Record extracts:

=== Section Start ===

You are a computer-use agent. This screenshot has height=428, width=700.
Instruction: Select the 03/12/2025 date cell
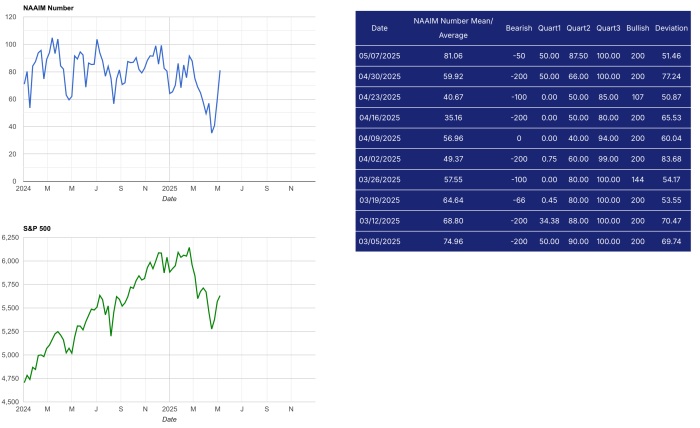379,220

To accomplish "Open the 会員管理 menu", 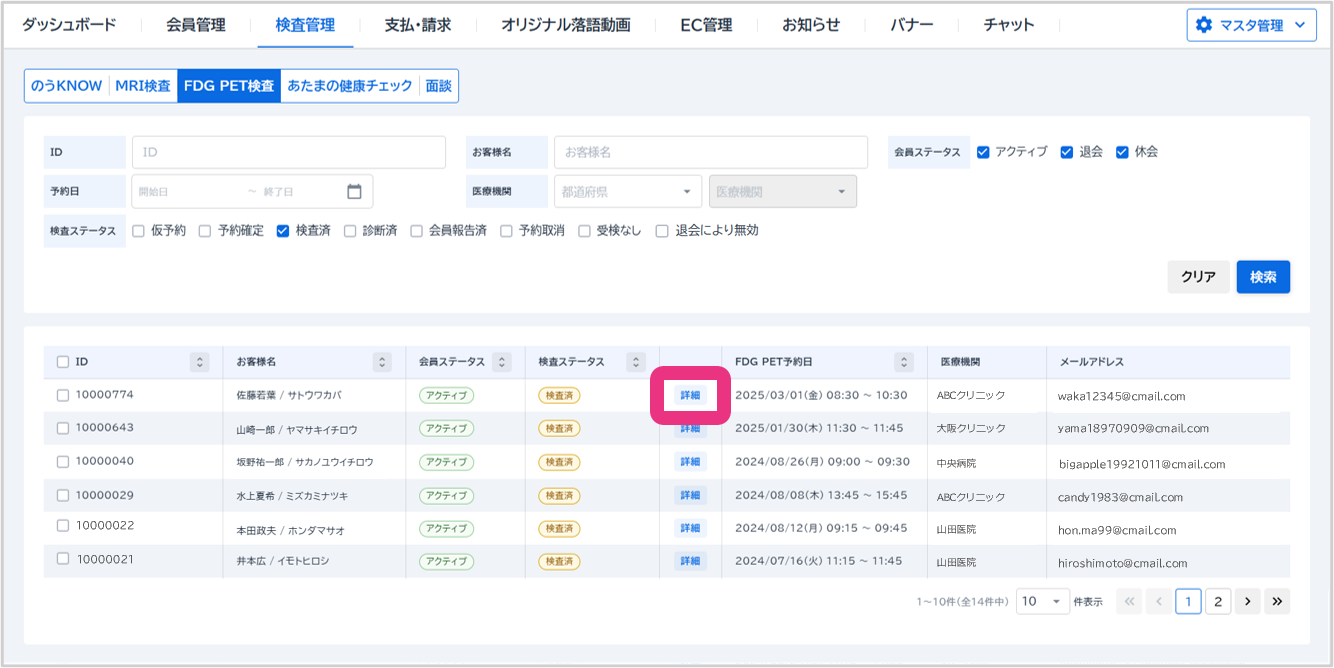I will 196,25.
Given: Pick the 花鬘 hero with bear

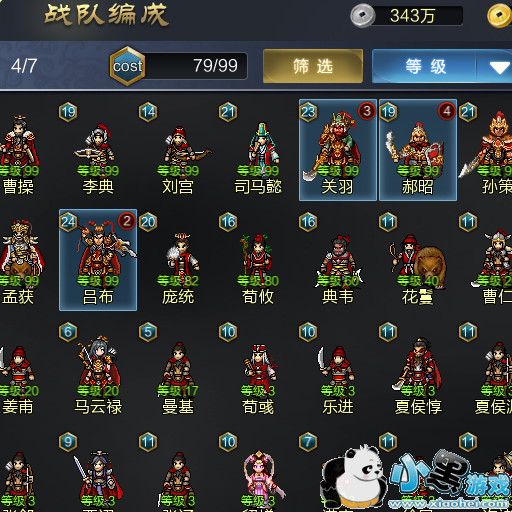Looking at the screenshot, I should 418,260.
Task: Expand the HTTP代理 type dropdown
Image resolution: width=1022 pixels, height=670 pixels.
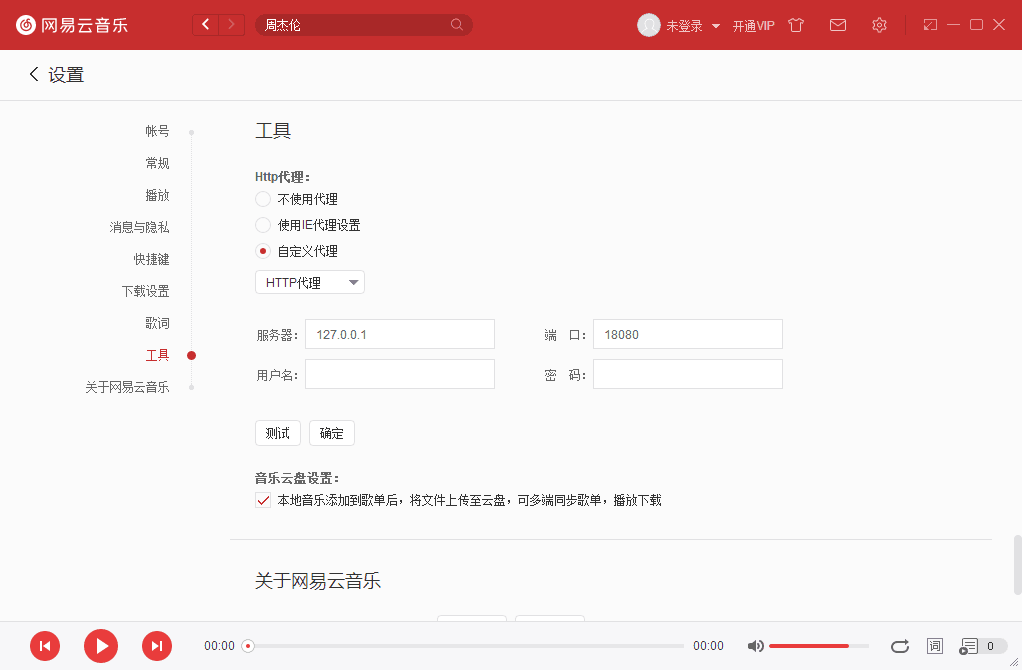Action: [310, 283]
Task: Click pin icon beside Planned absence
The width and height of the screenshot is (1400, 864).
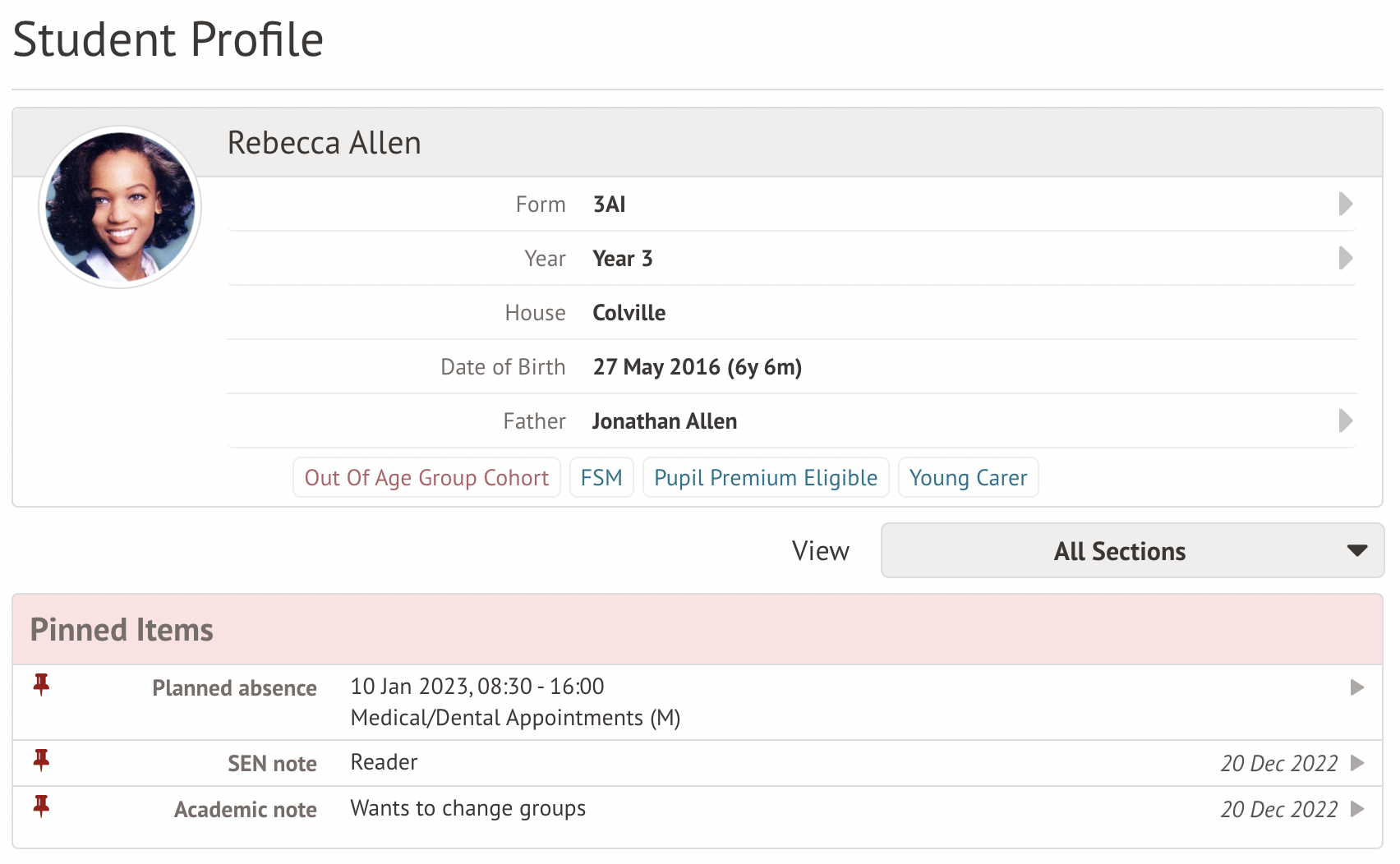Action: (41, 684)
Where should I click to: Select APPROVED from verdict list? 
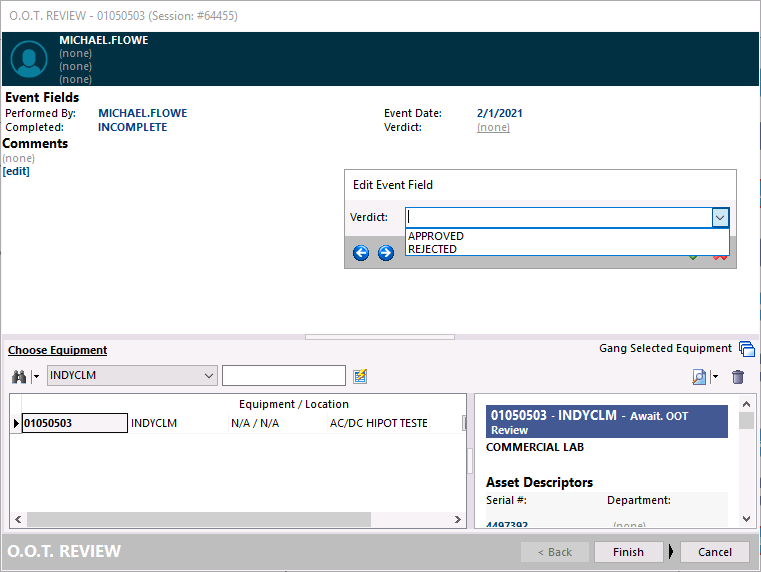click(x=436, y=236)
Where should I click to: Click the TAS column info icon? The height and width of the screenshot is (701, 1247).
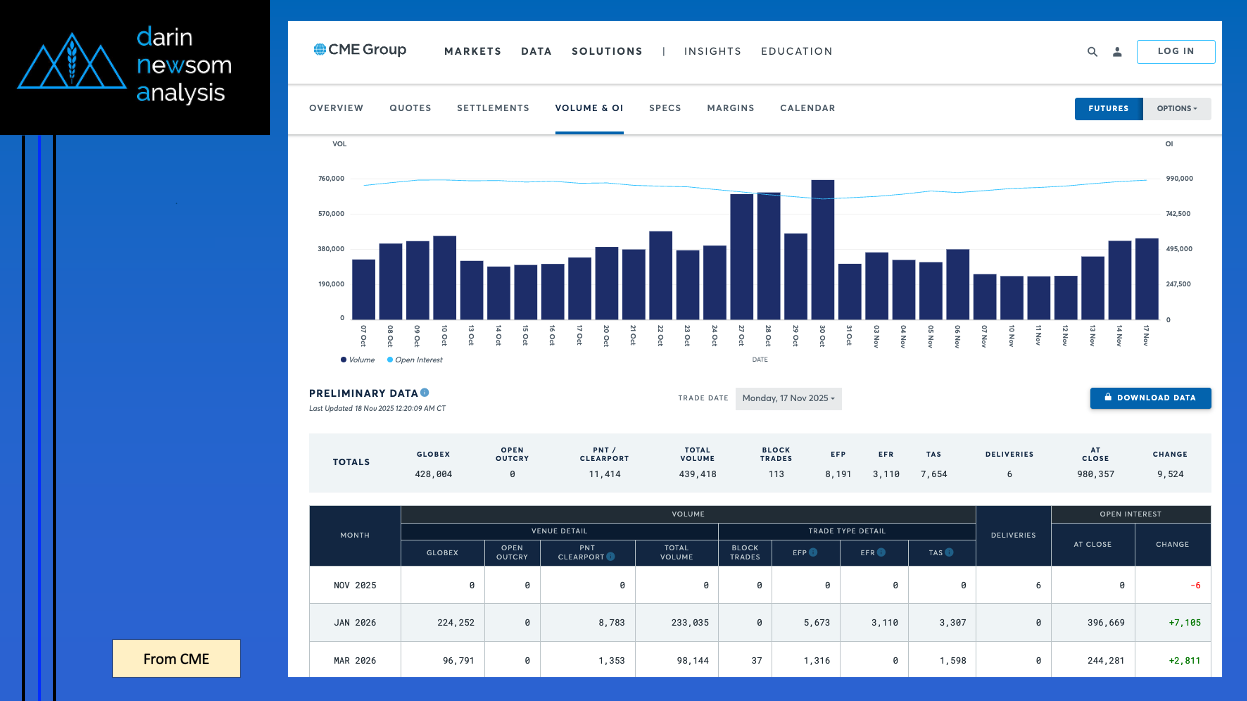[x=948, y=551]
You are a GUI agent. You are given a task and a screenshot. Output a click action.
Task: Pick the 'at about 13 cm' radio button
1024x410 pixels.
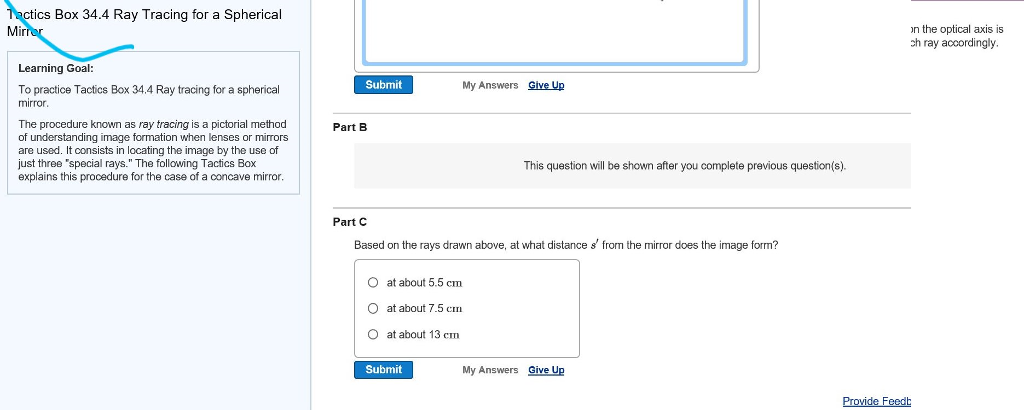pyautogui.click(x=373, y=335)
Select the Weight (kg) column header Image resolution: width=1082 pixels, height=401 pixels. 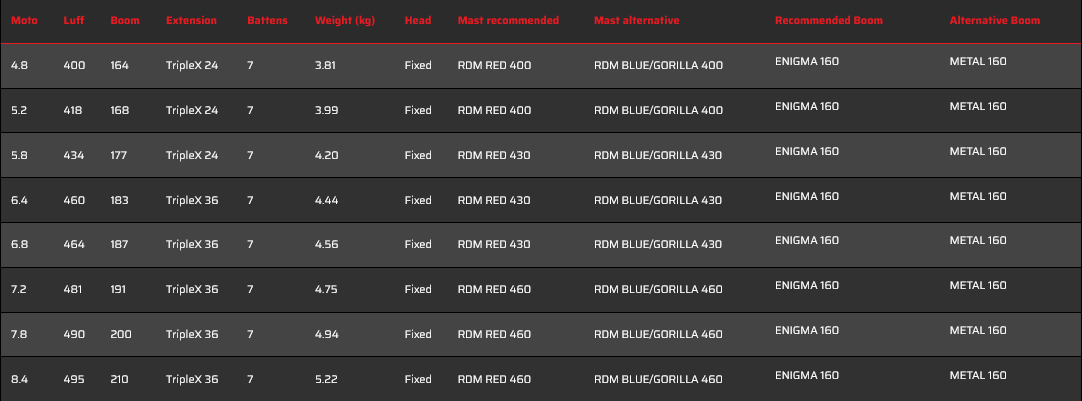point(345,20)
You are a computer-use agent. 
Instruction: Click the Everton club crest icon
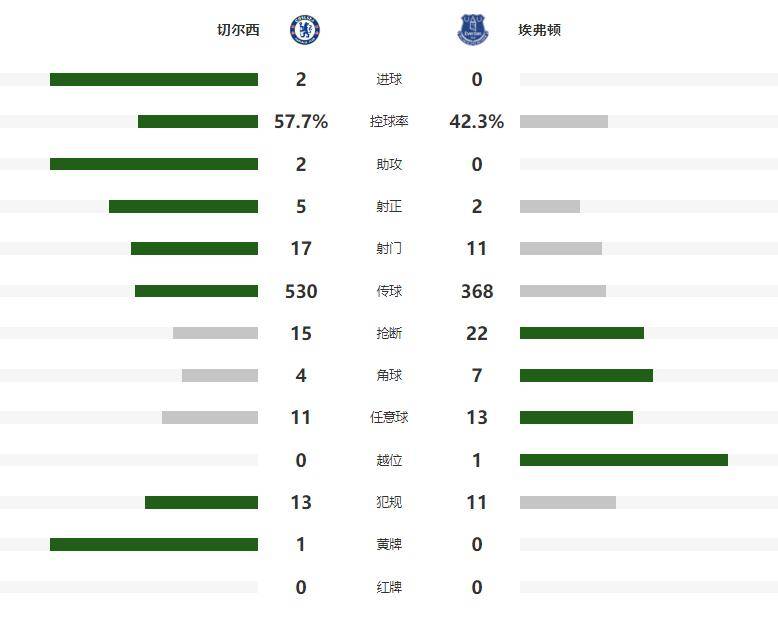[x=472, y=30]
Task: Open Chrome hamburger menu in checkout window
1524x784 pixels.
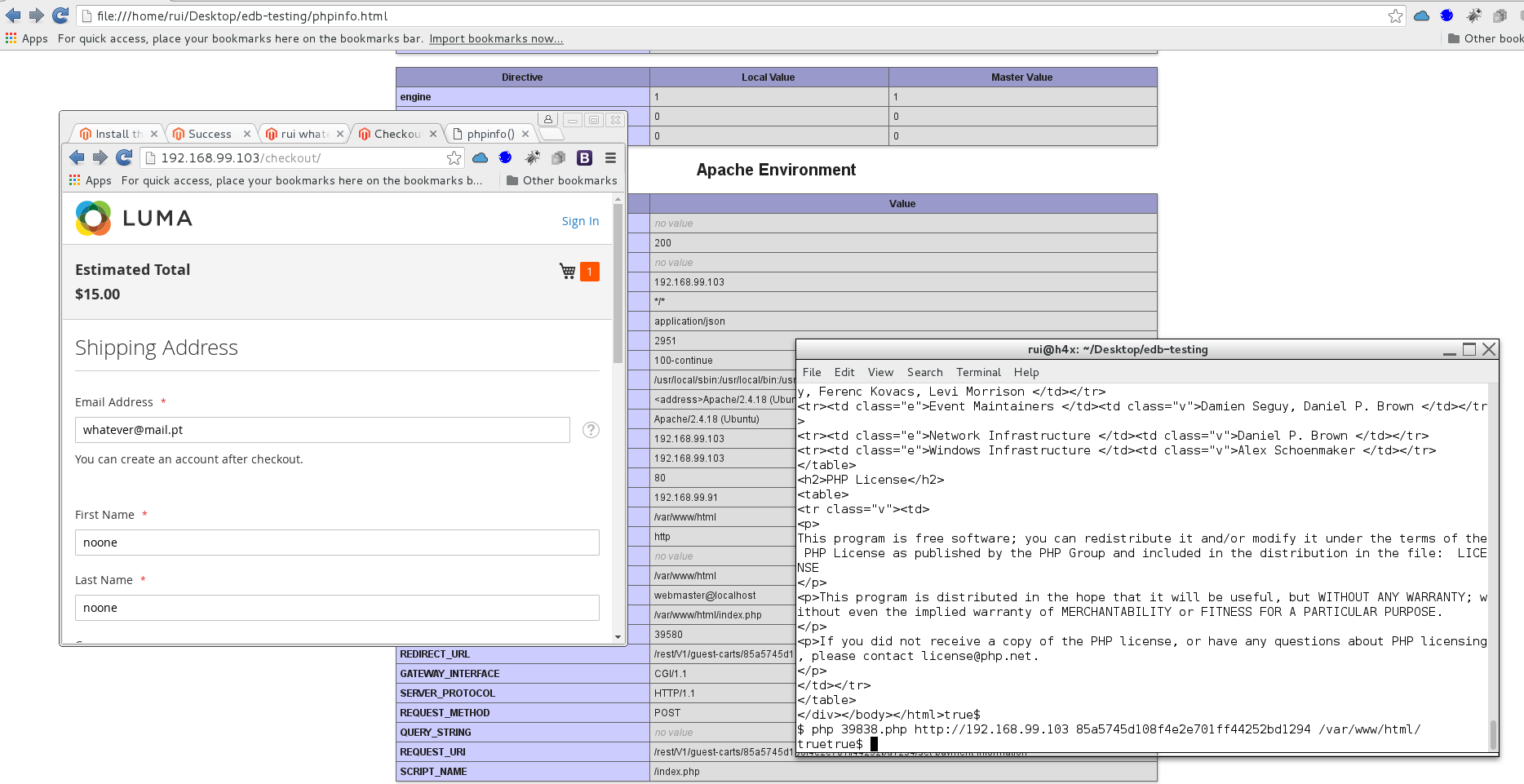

=== Section End ===

Task objective: Determine how many of the lines above hold the word "agent", and output that number by itself.

Task solution: 3